In earlier study contracts, Boeing provided recommendations to INPE for the organizational infrastructure of the Brazilian portion of ISS, identified ISS programs that would meet Brazil's science and technology objectives and defined specific ISS contributions for Brazil. Under the current contract Boeing will provide system design, engineering and integration support for development of the defined hardware elements.
"We are very happy for the opportunity to work with Boeing," said Marcio Barbosa, INPE director. "This contract demonstrates our commitment in working together and the commitment from our country to NASA's International Space Station."
The contract period of performance continues through October 2000, at which time an EXPRESS Pallet System Preliminary Design Review will be conducted. The firm-fixed price contract is valued at $9.9 million. The work is being performed in Houston and Huntsville, Ala.
"The Brazilian contribution, the EXPRESS Pallet System, is a unique and integral part of this world-class facility," said Mills. "We are proud to do business with Brazil and to advance our shared vision toward development of global space station utilization."
In August 1997, INPE and Boeing signed a contract to conduct a detailed study related to the active participation of Brazilian industry in the design, construction and operation of key ISS elements.
In October 1997, an implementing arrangement was signed between the governments of Brazil and the United States whereby Brazil accepted the responsibility of producing key ISS components. The bilateral cooperative program covered detailed design, development and operation of key elements of ISS to NASA as part of NASA's contribution in exchange for rights to utilize the Station.
The first of these elements is the EXPRESS Pallet System, a critical external experiment payload facility and logistics re-supply carrier, scheduled to become part of ISS in late 2003. Future Brazilian elements may include a newly designed Unpressurized Logistics Carrier and the Technology Experiment Facility.
ISS is the largest international space venture ever undertaken, and a historic joint effort of 16 countries.
Boeing is NASA's prime contractor to design, develop, manufacture and assemble the International Space Station.
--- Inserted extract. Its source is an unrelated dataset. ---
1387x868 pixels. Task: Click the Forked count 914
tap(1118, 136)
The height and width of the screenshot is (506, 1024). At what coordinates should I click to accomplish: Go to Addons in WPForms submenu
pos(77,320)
ISS is now orbiting overhead -- visible from Earth in the night sky. The first two modules, Zarya and Unity, were launched and assembled in orbit in late 1998. When fully assembled in 2004, it will house a crew of seven -- working in 46,000 cubic feet of pressured volume spread across six laboratories, two habitation modules, and two logistics modules.
The next scheduled ISS assembly launch is Zvezda, the Russian Service Module, aboard a Russian Proton rocket. Zvezda is currently at Baikonur undergoing pre-launch test and check-out. The first astronaut crew, Expedition One, will be brought to ISS later this year for their three-month stay. The U.S. Laboratory will be launched aboard Space Shuttle Atlantis in the final quarter of this year.